この話は洛中に広がっていった。特に、清盛までが哀れに思ったというので、いつしか康頼の歌は、京の、上下、老いも若きもが、鬼界ヶ島流人の歌として口ずさむようになった。
千本作った卒塔婆だから、それ程大きいわけはなく、むしろ小さなものだったろうに、波に押し流されることもなく、はるばる万里の波濤を越えて故郷に届いたのは、やはり康頼の一念が通じたのかも知れない。
ところで、これに似たような話が、中国の故事にある。
昔、漢の武帝が胡国ここく李少卿りしょうけいを大将として、三十万騎を差し向けたが武運拙く敗れ、李少卿は捕虜になった。
次に蘇武を大将として五十万騎を派遣したが、これも散々の敗け戦である。六千余人が生捕られ、その中に蘇武も含まれていた。
胡国は、彼らのうち重立った者六百三十余人の片足を切って追放した。その殆どが死んでしまった中で、蘇武一人は生き残った。不自由な片足で、野山の草の実を拾い、野草を食べ、どうにか生き長らえていた。野原に降り立つ雁の群さえ、蘇武の姿を見て、逃げるものは一匹もいなかった。この雁は秋になるとここを去って遠く漢の都へ飛んで行くことに気のついた蘇武は、一羽の雁の足に手紙を結び付けて、心から漢王の手に渡してくれるように祈った。

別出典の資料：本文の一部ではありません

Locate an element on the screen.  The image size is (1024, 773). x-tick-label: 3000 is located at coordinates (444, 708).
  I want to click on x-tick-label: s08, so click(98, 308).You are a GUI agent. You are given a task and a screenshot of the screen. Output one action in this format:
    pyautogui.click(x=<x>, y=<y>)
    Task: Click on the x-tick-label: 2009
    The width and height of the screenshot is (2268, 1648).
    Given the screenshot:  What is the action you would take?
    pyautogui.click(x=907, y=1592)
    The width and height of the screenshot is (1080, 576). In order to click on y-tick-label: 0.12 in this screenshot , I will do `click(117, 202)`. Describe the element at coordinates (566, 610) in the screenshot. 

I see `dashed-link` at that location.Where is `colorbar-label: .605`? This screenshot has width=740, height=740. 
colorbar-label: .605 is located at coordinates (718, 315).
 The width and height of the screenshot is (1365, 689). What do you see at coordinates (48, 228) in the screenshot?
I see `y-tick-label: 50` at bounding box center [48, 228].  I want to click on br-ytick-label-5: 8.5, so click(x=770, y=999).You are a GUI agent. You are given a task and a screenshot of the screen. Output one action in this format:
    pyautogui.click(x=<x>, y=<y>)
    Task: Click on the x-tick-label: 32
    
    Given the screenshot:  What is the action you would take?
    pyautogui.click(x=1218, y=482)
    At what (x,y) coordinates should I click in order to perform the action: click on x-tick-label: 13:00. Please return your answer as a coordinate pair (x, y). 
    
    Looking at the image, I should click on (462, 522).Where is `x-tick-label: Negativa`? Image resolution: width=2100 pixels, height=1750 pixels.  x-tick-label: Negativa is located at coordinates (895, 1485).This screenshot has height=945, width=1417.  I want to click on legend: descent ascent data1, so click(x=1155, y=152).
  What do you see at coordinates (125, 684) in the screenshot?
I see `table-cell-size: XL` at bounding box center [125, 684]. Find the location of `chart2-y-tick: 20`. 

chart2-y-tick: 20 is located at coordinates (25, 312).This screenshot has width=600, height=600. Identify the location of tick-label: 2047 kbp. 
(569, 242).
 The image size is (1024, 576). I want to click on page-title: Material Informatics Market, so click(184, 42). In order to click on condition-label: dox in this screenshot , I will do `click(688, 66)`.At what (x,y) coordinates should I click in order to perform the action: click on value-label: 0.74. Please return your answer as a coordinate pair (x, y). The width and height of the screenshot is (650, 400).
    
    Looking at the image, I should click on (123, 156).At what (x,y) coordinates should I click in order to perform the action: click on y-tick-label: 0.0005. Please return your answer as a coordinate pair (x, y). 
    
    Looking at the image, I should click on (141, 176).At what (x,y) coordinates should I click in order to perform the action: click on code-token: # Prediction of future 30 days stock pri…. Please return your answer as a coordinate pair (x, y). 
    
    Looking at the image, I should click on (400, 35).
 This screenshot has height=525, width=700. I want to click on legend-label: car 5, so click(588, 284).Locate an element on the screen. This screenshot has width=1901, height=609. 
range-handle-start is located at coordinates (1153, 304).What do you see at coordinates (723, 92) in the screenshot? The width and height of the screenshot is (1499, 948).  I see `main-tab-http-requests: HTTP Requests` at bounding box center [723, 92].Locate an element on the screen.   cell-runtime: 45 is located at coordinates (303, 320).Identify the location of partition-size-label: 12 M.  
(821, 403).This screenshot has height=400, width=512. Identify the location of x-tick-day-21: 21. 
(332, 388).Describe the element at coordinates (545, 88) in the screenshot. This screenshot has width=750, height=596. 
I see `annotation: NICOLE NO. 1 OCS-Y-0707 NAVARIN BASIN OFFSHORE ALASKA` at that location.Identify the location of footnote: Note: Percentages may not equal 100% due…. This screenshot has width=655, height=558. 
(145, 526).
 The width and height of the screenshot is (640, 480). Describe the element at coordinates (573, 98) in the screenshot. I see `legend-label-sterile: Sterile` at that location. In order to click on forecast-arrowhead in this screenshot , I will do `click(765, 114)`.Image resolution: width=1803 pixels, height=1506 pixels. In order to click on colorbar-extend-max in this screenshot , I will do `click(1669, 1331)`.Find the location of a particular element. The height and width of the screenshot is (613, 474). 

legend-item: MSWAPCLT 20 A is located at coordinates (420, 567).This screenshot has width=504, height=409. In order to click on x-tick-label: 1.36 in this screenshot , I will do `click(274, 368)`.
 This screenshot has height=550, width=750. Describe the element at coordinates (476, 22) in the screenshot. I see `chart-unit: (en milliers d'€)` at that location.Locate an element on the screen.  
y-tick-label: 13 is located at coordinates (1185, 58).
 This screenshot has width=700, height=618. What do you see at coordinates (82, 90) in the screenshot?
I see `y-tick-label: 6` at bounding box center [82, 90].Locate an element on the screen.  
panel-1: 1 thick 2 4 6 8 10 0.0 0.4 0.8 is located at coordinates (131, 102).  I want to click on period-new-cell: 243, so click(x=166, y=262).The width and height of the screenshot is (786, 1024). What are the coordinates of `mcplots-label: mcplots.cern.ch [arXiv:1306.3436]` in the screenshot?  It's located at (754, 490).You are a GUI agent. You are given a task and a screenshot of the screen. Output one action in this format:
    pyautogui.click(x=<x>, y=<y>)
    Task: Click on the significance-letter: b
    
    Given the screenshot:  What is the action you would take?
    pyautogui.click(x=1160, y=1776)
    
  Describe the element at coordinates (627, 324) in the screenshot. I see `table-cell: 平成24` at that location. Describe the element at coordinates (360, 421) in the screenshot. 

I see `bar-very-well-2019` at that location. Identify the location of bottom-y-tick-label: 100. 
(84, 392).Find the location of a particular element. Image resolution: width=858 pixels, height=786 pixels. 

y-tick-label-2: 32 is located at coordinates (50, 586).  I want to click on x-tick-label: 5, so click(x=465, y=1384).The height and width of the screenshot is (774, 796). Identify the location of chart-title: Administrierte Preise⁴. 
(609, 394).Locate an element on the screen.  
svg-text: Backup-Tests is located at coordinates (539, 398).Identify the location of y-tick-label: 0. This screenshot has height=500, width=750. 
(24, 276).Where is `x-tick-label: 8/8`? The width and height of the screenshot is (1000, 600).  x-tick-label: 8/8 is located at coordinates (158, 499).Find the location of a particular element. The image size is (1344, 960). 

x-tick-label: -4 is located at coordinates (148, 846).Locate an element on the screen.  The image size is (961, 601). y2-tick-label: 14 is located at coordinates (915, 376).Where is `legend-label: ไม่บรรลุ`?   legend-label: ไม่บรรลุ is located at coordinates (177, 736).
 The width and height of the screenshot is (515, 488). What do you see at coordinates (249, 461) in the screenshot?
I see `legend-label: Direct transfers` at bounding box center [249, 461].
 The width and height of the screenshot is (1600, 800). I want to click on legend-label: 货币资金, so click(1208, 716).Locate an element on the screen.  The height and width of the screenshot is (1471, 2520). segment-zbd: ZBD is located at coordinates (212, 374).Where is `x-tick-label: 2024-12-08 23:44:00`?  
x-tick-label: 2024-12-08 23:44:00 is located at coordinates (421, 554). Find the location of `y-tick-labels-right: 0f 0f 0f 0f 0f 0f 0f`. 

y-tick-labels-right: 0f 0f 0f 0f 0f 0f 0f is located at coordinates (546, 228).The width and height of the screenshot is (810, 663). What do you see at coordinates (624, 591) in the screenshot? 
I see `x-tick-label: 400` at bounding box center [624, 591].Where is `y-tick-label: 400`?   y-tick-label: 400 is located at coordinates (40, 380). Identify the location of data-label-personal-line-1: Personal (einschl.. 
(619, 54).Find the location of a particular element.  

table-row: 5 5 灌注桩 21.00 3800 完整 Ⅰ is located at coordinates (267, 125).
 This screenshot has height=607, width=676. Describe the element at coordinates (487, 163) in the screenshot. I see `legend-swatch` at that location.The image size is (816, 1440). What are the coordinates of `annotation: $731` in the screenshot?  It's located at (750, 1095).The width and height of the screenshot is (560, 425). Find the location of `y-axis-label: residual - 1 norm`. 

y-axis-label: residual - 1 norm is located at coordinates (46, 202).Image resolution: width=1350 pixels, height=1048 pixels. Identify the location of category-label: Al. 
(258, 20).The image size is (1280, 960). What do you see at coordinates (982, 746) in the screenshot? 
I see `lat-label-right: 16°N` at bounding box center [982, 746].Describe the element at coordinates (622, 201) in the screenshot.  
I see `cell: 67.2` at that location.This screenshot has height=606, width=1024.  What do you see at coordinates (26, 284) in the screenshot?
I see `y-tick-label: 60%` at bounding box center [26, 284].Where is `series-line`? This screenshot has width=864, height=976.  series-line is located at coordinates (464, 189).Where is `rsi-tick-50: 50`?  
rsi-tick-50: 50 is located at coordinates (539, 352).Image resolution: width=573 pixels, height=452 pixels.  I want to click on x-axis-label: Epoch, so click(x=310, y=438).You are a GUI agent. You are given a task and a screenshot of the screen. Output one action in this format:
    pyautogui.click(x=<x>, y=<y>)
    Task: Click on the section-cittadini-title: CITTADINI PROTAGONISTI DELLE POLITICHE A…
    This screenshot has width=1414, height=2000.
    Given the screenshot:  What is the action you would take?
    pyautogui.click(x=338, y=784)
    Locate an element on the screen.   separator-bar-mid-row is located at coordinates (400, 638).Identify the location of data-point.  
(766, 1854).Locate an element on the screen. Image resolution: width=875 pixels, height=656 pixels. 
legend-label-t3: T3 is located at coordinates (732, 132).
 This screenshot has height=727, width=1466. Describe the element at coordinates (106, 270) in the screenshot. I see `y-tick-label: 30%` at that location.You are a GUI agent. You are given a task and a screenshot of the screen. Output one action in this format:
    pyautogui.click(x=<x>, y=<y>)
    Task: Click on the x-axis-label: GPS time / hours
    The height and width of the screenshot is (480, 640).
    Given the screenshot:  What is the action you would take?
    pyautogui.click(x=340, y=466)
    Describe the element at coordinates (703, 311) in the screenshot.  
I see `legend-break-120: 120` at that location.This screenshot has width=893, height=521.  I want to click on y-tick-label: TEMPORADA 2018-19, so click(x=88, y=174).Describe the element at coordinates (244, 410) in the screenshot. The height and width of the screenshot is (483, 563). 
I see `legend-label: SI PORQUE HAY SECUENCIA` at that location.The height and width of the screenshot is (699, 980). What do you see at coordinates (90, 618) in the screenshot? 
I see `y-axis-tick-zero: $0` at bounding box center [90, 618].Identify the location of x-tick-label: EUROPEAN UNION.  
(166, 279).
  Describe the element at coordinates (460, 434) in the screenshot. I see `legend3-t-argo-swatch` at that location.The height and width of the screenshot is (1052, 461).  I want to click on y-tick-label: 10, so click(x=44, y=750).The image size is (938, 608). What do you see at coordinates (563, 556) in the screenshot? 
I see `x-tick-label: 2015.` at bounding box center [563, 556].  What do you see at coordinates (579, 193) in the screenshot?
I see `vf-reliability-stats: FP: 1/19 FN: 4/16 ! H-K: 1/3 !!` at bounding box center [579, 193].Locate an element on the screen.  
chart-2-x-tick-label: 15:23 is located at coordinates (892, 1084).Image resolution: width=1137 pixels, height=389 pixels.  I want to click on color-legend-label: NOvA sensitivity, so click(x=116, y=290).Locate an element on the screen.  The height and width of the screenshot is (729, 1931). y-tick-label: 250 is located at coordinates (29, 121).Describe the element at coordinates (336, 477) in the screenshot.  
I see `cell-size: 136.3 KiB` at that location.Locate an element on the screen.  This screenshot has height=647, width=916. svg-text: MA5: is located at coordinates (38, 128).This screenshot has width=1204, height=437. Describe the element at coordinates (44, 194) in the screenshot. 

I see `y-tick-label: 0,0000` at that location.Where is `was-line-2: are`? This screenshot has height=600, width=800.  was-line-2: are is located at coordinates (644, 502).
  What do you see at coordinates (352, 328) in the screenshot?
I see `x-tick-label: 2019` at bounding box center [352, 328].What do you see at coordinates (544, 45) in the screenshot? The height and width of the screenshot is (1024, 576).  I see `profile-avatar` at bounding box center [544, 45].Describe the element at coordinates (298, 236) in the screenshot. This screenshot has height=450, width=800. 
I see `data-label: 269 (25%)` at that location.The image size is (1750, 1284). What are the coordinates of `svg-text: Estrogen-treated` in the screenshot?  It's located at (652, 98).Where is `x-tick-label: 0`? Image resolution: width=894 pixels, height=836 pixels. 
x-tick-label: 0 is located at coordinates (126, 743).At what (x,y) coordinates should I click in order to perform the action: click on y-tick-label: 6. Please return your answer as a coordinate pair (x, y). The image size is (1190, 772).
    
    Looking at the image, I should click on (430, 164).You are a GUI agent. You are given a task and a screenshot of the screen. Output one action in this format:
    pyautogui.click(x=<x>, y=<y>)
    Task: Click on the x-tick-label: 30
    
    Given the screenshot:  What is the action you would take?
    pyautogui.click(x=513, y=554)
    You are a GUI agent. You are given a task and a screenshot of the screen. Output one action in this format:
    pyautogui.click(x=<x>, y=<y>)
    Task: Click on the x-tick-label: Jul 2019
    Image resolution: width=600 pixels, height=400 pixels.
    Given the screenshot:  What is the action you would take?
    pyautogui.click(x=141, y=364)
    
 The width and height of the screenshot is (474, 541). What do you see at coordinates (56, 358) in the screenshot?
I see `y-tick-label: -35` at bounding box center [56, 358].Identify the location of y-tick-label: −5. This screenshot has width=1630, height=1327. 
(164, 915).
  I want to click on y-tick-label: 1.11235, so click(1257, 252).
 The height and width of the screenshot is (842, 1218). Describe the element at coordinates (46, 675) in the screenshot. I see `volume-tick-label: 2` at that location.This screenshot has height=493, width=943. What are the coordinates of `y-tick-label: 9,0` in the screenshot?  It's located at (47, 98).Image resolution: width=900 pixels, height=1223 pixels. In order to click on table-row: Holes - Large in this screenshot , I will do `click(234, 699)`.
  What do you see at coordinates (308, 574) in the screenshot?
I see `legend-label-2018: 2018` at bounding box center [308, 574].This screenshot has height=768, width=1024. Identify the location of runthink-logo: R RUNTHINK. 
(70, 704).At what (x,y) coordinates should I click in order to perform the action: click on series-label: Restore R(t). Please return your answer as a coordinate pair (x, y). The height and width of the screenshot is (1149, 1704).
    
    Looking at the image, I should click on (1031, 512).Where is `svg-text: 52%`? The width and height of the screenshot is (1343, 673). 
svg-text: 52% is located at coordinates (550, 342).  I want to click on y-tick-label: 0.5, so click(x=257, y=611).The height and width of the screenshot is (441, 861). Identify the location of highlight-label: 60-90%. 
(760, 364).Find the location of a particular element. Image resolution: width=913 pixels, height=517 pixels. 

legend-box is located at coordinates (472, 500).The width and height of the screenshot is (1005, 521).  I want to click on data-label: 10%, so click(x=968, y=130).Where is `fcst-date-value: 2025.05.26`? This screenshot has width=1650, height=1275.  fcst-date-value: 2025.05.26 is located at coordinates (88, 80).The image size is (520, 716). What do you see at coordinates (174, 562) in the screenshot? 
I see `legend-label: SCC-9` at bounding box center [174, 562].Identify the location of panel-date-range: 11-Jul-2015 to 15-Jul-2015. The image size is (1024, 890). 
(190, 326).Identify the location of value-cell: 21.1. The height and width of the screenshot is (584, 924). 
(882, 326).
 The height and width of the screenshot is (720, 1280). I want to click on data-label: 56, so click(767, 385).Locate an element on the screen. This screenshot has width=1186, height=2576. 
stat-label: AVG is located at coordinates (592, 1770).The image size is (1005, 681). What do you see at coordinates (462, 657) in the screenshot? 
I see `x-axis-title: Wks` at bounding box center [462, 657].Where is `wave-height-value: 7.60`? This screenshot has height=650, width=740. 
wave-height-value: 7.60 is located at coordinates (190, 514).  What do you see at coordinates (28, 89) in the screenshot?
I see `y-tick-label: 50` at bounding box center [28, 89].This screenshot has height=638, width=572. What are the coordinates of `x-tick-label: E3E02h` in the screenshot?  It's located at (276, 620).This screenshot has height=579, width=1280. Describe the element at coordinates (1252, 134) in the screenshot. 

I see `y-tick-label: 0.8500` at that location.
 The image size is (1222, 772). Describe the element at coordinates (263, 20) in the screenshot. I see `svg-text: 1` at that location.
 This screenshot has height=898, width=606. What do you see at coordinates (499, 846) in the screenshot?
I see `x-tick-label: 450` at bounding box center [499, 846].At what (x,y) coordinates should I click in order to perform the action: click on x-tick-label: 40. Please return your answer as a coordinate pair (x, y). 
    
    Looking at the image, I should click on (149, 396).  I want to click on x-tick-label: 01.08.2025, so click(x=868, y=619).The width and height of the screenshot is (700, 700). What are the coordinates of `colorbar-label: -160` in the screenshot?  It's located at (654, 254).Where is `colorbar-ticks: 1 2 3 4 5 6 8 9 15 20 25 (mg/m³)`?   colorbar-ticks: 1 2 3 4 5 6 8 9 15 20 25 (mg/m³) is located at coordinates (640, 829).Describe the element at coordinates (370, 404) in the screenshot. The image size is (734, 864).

漢の都では、ある日漢王が上林苑にいる時、一群の雁の列から一羽がさっと舞い下りて、手紙を落した。不思議な事もあるものかなとそてを開いてみると、
「巌窟がんくつに閉じ込められて三年、今では、荒れ果てた曠野こうやに捨てられ、一本足の身で生きています。たとえこの身は胡の国え死んでも、魂は決して君のお側を離れぬつもりです」
とあった。
「何と、まだ蘇武が生きていた、これはまさしく蘇武の筆跡」
驚いた漢王は、今度は百万の大軍を胡国に差し向けた。今度は漢の勝利となったので、蘇武は、びっこをひきひき官軍の陣営を訪ね、蘇武であることを名乗った。十九年の後、蘇武はやっと故郷へ帰ることが出来たのである。漢王は大いにその志に感じ、高官に任じ、大国を与えて労をねぎらった。
一方李少卿も、国へ帰りたい心は同じだったが、胡王が許さないので悶々の日を送っていた。そうとも知らない漢王は、不忠の男だ、と死んでいた両親を掘り起こして鞭で打ったり、親類縁者をそれぞれ罪に服させたりした。
このことを伝え聞いた李少卿は、恨み悲しみはしたが、なお故郷恋しの一念やみがたく、筆をとって、不忠ではないことをこまごまと記して送った。漢王はそれを読んで、自分の行為をひどく悔やんだそうである。
漢国の蘇武は、雁に便りを託し、我が国の康頼は、波に便りを託して想いを故郷に告げた。
上代と末代、胡国と鬼界ヶ島と、土地こそ変れ、心は似たようなものである。